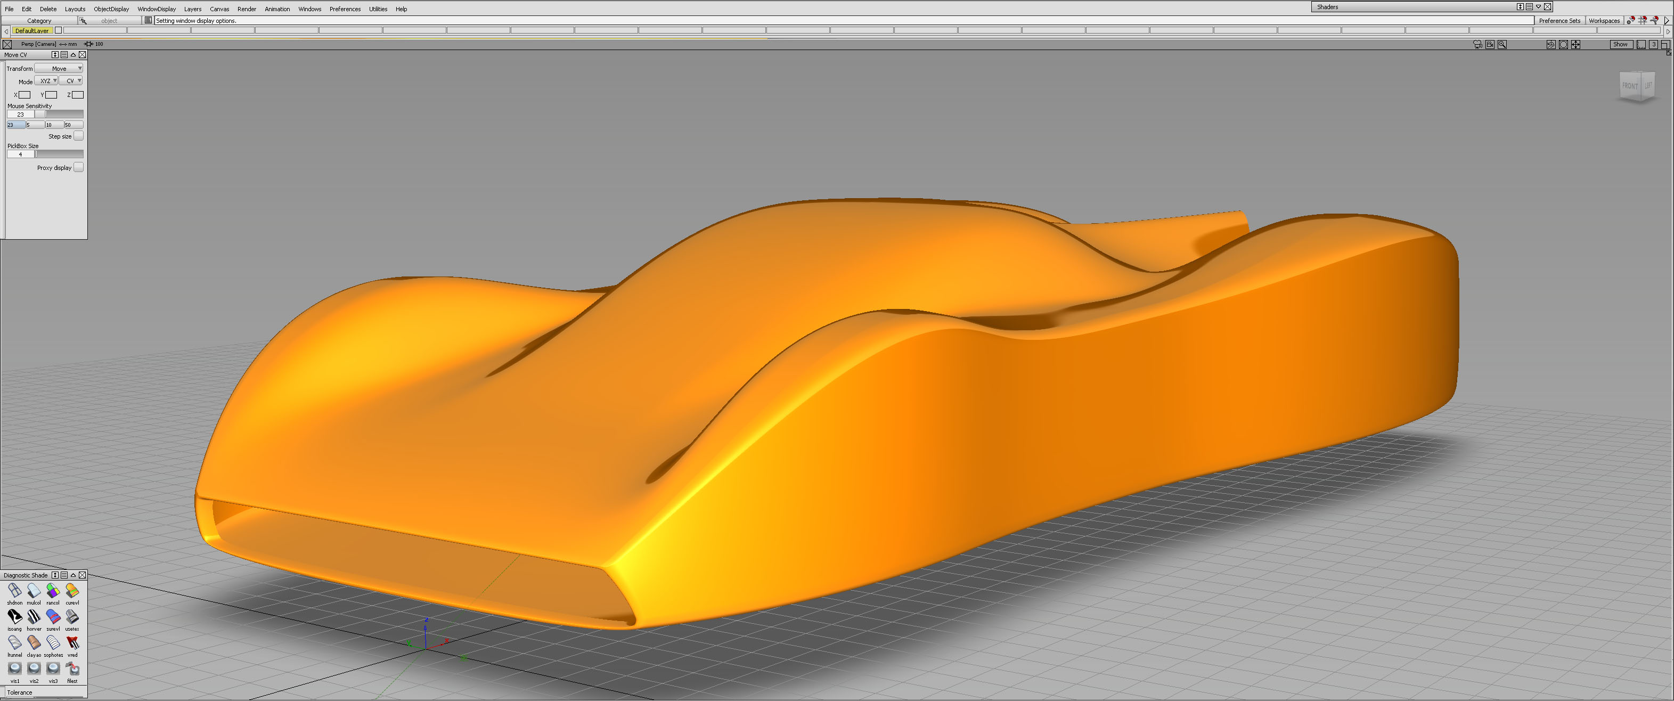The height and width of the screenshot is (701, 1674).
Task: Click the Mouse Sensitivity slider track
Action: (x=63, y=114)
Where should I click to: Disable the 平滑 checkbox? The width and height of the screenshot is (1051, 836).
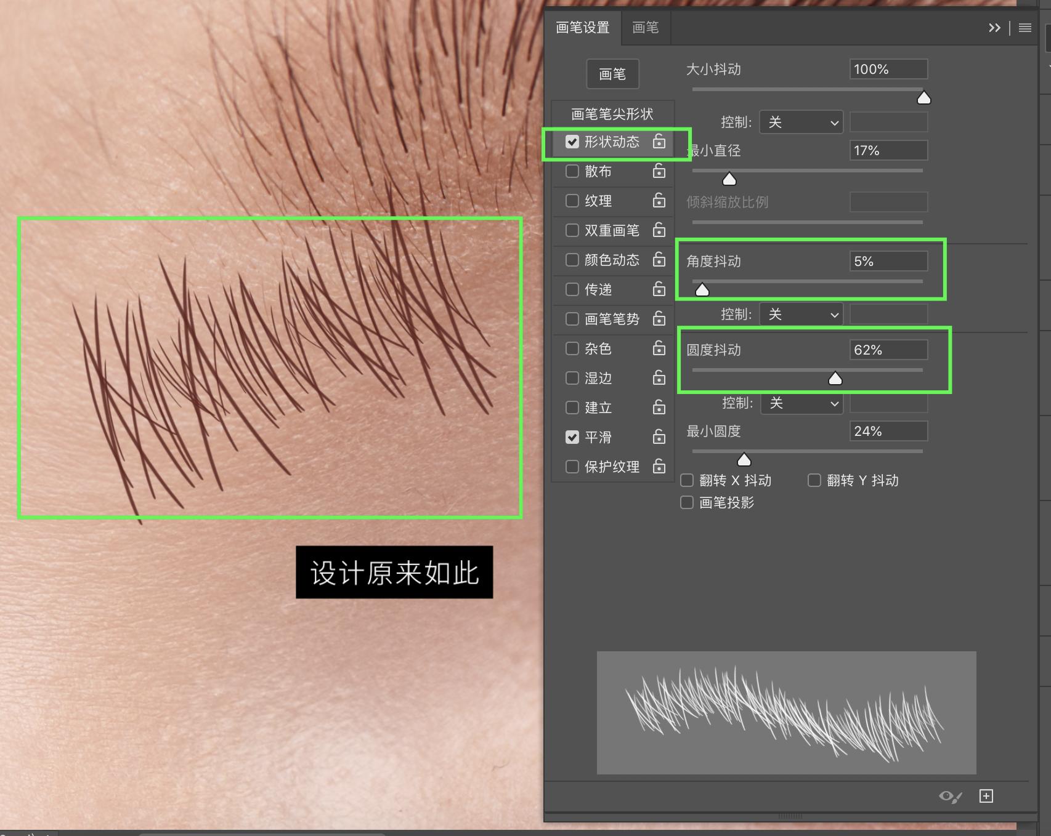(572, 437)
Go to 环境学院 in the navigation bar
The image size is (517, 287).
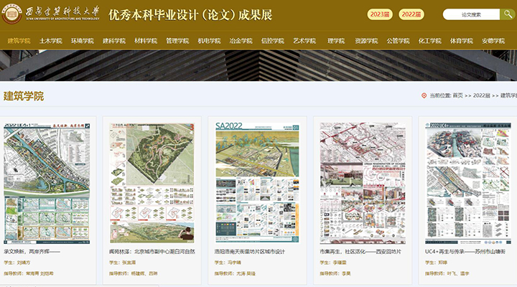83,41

-------------------------

**WRITTEN TASK**
Could you reproduce the records above with "navigation bar" switched to "menu bar", leaving everything else unchanged and omitting the pictures?

**TASK RESULT**
The height and width of the screenshot is (701, 1674).
Task: Click the Mouse Sensitivity slider track
Action: (x=63, y=114)
Where should I click to: Disable the 平滑 checkbox? The width and height of the screenshot is (1051, 836).
(572, 437)
Go to 环境学院 in the menu bar
The image size is (517, 287).
83,41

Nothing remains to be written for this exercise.